The lack of evidence for the MD scale as a contributing factor for the variation in our outcome variables should be considered in light of certain limitations. First, a more homogeneous sample would be recommendable to recruit. A few other studies employing denial in the psychiatric patient population found that MD is higher in healthy individuals [15,46]. Therefore, the psychiatric population could contribute to better insight with respect to the effect of denial of childhood trauma in relation to other clinical correlates. Secondly, retrospective reporting of trauma along with denial may be suboptimal for the investigation of childhood trauma due to possible effects of mood and memory recall bias. Yet, it is important to note that Brewin, et al. [47] found that retrospective memory recall of child abuse and neglect (along with denial as a control variable) is quite accurate. Furthermore, Paivio [48] confirmed that CTQ shows that retrospective reports of child abuse and neglect appear accurate and robust. Therefore, the CTQ is well-established and well-validated [18,48,49]. Third, the analyses used cross-sectional data, which limits any substantial conclusion regarding causality.

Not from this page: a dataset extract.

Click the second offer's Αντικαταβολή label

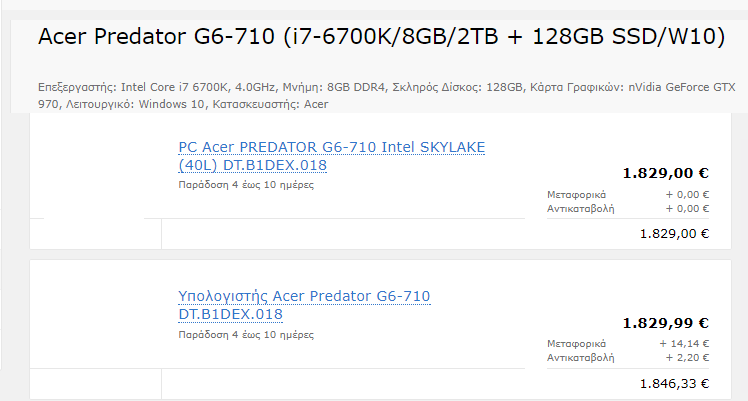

In our sample of 133 non-clinical participants, despite MD having several significant associations with several variables, the influence of MD was abolished when in competition with the CTQ variables, in particular, due to the influence of emotional abuse, physical abuse, and emotional neglect. Consequently, MD scores are having little influence on the variation in our outcome variables, and therefore the MD scale does not appear to reflect a self-serving protective bias, nor indicating a higher risk of minimized or denied trauma (i.e., response bias). According to MacDonald, et al. [28] response bias indicator of the MD, the scale has little relevance to important result outcomes of CTQ. However, MacDonald, et al. [19] found in a very large sample (19 600 participants) that the MD scale moderated the relation between CTQ total scores and clinical status, but the effect was very weak and neglect able, and was restricted to only one of the subscales of the CTQ. Thus, given the relatively strong negative correlation between abuse/neglect and MD scores (r = - .66 for CTQ total and MD score in the present sample), MD scores should be viewed as an accurate expression of childhood views suggesting that when agreeing to a statement that “the childhood was perfect”, it may reflect the absence (or little) exposure to childhood abuse/neglect. Moreover, a large sample replication (and with clinical samples) is necessary to examine the discriminative validity of CTQ when accounting for MD in order to consider such a recommendation as informed-based practice.